*GIVEN PASSAGE*.
● ● ●

By: Brett (ggtgp.delete@this.yahoo.com), June 7, 2022 6:04 pm
Room: Moderated Discussions
Adrian (a.delete@this.acm.org) on June 7, 2022 5:20 am wrote:
> Michael S (already5chosen.delete@this.yahoo.com) on June 7, 2022 2:23 am wrote:
> > Adrian (a.delete@this.acm.org) on June 7, 2022 1:21 am wrote:
> > >
> > > "But someone could also have codes for common instruction sequences": yes, I agree.
> > >
> > > I believe that this is by far the most practical method of increasing the code
> > > density, i.e. to add complex instructions to the ISA, but only if they are well
> > > chosen, based on usage frequency, to be able to influence the code density.
> > >
> > > While in general I have an extremely poor opinion of the RISC V ISA, which
> > > I believe to be one of the worst of the more than 100 ISA with which I am
> > > familiar, the RISC V ISA nonetheless includes a few very good features.

● ● ●

*DATA SEGMENT*.
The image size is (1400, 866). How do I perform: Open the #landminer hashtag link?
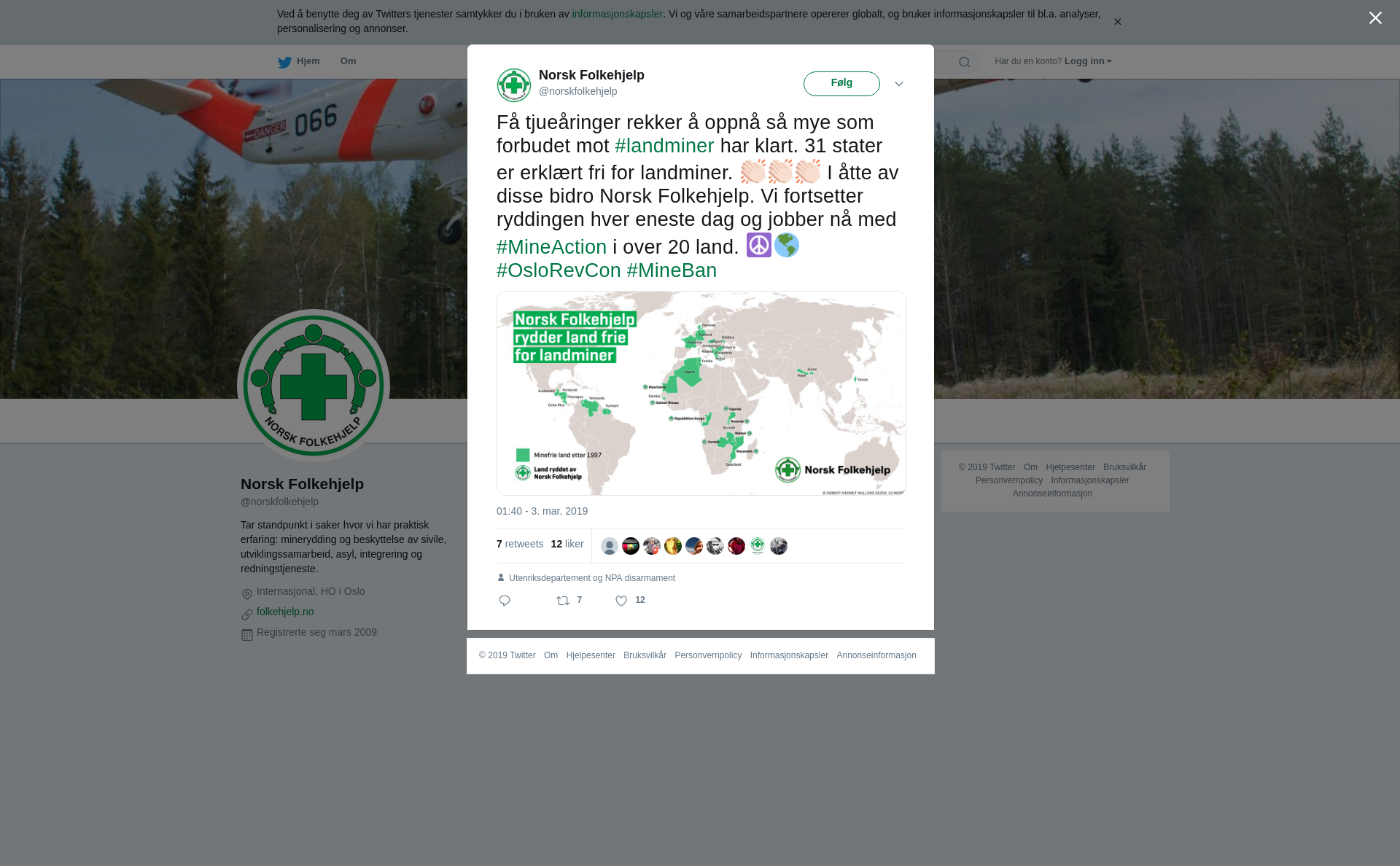[x=664, y=146]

● ● ●

Copy the entire forum post about RISC V code density word for word. This data has no connection to the forum post.

By: Brett (ggtgp.delete@this.yahoo.com), June 7, 2022 6:04 pm
Room: Moderated Discussions
Adrian (a.delete@this.acm.org) on June 7, 2022 5:20 am wrote:
> Michael S (already5chosen.delete@this.yahoo.com) on June 7, 2022 2:23 am wrote:
> > Adrian (a.delete@this.acm.org) on June 7, 2022 1:21 am wrote:
> > >
> > > "But someone could also have codes for common instruction sequences": yes, I agree.
> > >
> > > I believe that this is by far the most practical method of increasing the code
> > > density, i.e. to add complex instructions to the ISA, but only if they are well
> > > chosen, based on usage frequency, to be able to influence the code density.
> > >
> > > While in general I have an extremely poor opinion of the RISC V ISA, which
> > > I believe to be one of the worst of the more than 100 ISA with which I am
> > > familiar, the RISC V ISA nonetheless includes a few very good features.